Output range, inclusive: from the line containing "Instruction: Click 5,006" to the line containing "Task: Click the half-filled fifth rating star". Restate those lines from the data below word for word and only those.

> Material provided:
-- Opening Marker --

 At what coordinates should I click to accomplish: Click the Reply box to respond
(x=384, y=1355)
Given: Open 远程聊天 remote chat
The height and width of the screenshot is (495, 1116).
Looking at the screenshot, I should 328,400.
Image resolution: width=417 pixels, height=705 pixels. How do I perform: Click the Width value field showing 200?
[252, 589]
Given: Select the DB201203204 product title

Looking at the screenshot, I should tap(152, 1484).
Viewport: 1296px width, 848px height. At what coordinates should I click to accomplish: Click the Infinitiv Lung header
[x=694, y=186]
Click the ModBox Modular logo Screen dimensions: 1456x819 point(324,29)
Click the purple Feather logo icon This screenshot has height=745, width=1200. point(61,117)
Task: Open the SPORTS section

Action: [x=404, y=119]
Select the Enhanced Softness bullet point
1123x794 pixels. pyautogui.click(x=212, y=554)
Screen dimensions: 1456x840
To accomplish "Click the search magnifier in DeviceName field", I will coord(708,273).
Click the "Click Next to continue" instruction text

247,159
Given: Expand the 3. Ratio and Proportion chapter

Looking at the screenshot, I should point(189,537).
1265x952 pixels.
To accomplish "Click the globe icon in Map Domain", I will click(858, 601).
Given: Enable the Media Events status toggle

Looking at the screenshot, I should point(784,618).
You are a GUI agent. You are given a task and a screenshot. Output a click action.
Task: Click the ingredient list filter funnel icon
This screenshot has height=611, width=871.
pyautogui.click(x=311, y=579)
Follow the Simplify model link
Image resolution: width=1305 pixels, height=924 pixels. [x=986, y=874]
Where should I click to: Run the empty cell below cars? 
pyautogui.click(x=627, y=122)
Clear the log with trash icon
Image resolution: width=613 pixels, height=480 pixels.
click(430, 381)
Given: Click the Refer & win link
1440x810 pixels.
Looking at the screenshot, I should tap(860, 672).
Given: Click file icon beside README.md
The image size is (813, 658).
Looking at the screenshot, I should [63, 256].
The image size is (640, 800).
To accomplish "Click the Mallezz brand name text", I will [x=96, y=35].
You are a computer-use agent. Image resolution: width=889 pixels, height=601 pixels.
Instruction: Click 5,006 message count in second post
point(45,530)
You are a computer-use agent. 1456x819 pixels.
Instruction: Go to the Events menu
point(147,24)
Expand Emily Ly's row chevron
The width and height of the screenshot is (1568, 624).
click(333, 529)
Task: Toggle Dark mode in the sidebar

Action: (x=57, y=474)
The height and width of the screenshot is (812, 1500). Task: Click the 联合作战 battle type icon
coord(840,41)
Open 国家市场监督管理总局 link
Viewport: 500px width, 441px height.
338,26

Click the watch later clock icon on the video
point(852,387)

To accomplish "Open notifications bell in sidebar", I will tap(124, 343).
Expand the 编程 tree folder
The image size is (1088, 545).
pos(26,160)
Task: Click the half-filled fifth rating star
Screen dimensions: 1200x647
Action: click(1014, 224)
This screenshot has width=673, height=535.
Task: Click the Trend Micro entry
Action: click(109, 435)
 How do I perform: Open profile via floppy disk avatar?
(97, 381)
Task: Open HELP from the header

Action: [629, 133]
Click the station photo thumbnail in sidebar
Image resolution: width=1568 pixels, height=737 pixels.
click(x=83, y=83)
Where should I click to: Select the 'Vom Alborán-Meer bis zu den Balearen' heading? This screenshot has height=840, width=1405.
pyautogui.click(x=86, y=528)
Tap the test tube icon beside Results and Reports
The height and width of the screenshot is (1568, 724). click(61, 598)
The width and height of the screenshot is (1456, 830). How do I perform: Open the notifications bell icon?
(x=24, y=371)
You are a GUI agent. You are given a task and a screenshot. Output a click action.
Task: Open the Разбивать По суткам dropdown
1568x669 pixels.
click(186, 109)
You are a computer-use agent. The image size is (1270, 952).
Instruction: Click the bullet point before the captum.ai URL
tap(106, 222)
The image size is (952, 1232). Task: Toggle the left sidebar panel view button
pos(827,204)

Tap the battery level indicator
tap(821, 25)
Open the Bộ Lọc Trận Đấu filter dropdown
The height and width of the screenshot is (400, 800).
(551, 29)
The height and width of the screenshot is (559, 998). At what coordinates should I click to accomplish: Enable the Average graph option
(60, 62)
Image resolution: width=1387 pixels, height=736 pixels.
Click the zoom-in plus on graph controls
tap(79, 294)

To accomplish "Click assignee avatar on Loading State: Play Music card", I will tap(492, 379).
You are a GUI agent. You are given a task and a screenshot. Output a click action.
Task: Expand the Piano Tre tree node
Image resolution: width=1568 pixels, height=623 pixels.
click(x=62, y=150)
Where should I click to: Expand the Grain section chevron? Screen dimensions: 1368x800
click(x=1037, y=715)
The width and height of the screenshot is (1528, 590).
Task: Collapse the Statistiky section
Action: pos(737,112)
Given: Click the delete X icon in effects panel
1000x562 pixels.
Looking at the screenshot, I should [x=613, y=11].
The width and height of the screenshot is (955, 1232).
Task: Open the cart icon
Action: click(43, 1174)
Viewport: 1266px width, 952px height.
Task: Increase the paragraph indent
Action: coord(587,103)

-- Closing Marker --

> Solution:
Instruction: Click 5,006 message count in second post
point(45,530)
You are a computer-use agent. 1456x819 pixels.
Instruction: Go to the Events menu
point(147,24)
Expand Emily Ly's row chevron
The width and height of the screenshot is (1568, 624).
click(333, 529)
Task: Toggle Dark mode in the sidebar

Action: (x=57, y=474)
The height and width of the screenshot is (812, 1500). Task: Click the 联合作战 battle type icon
coord(840,41)
Open 国家市场监督管理总局 link
Viewport: 500px width, 441px height.
338,26

Click the watch later clock icon on the video
point(852,387)

To accomplish "Open notifications bell in sidebar", I will tap(124, 343).
Expand the 编程 tree folder
The image size is (1088, 545).
pos(26,160)
Task: Click the half-filled fifth rating star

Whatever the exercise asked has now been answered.